Go line by line through the data below and work out how many lines contain "width"; the answer is that number alone.

Segment Start: Given entries

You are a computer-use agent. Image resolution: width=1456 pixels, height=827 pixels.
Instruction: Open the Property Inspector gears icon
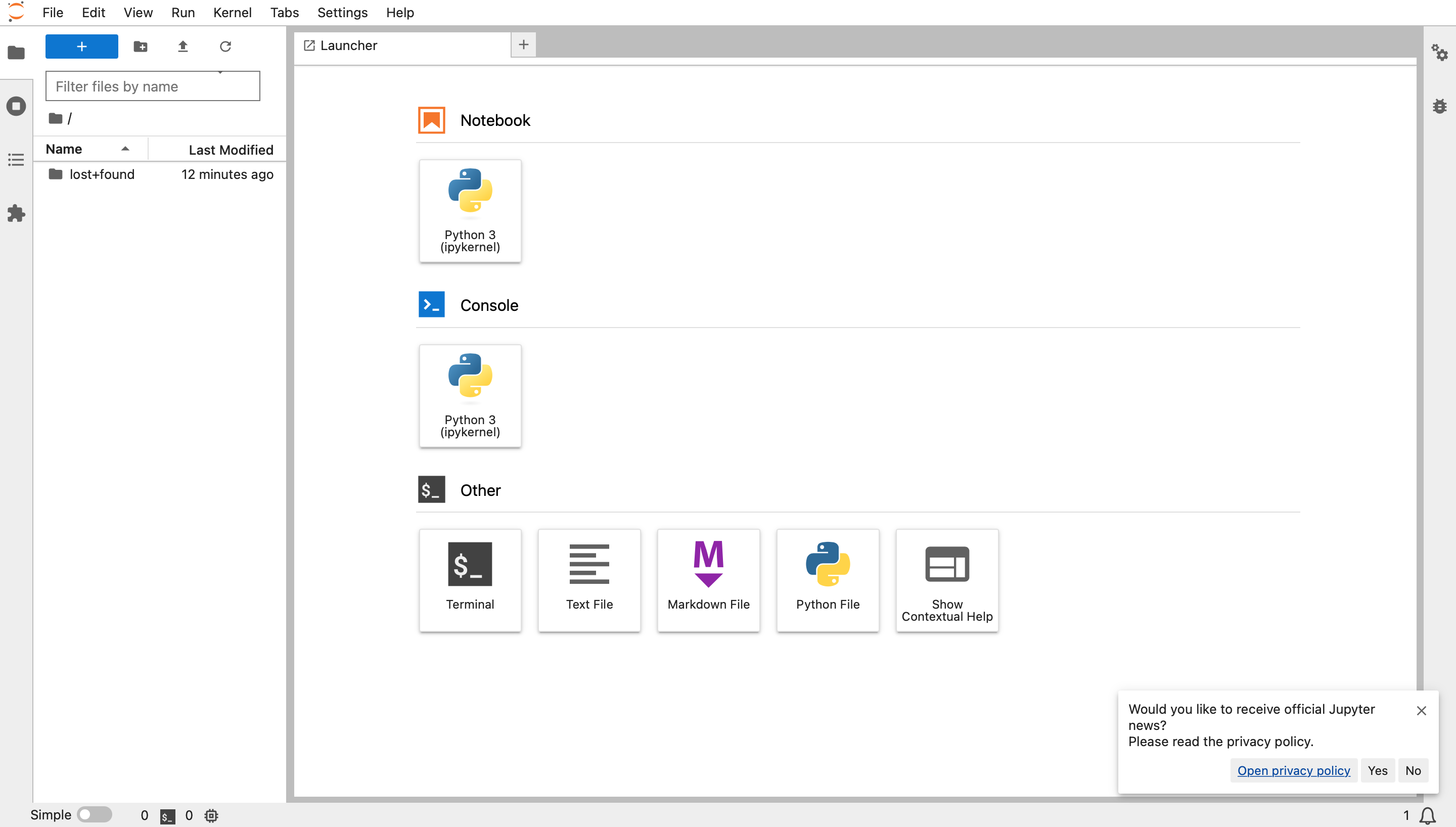pos(1439,53)
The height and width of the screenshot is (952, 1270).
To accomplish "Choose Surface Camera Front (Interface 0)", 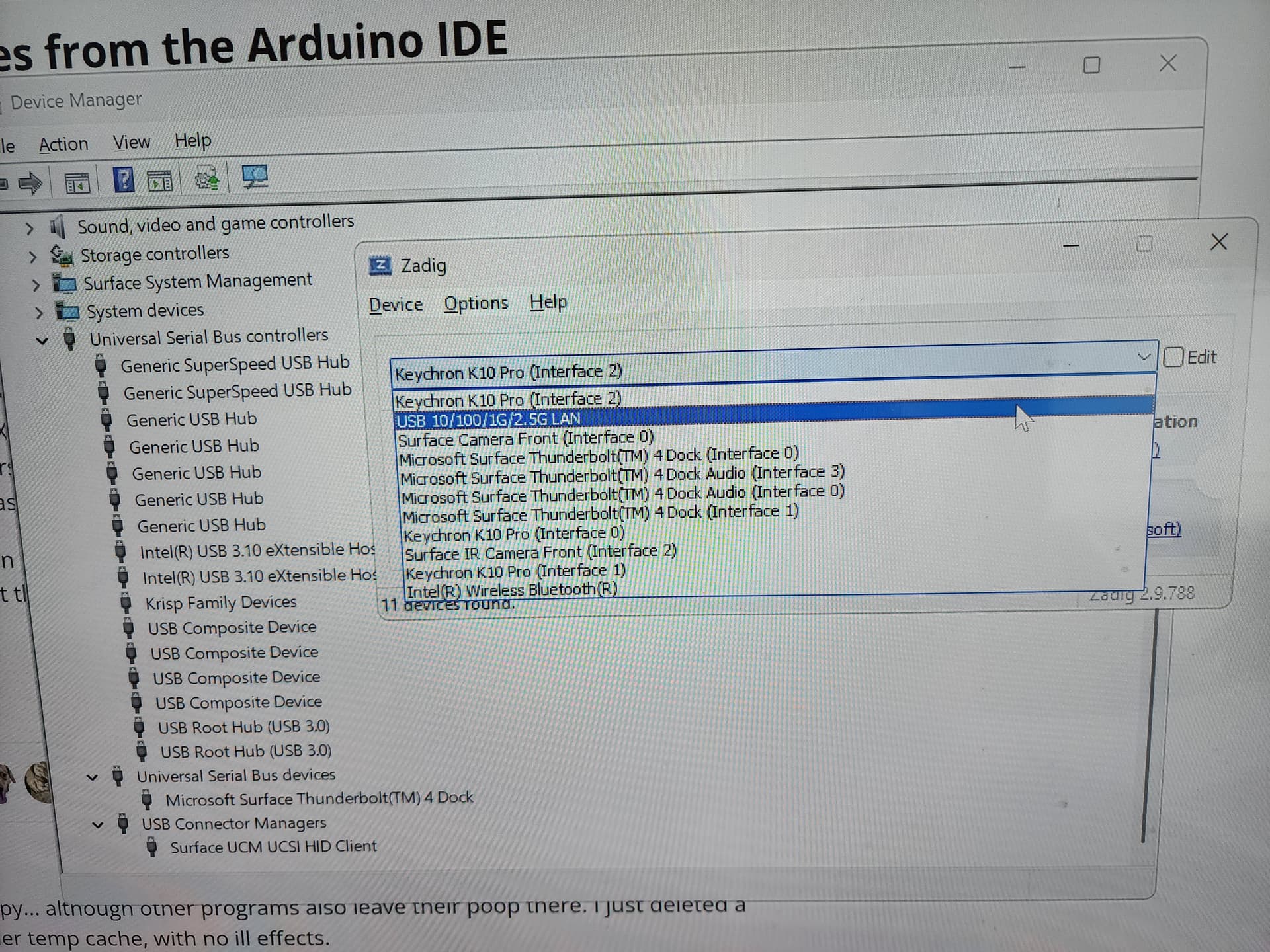I will (x=525, y=438).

Segment End: Given entries

Task result: 2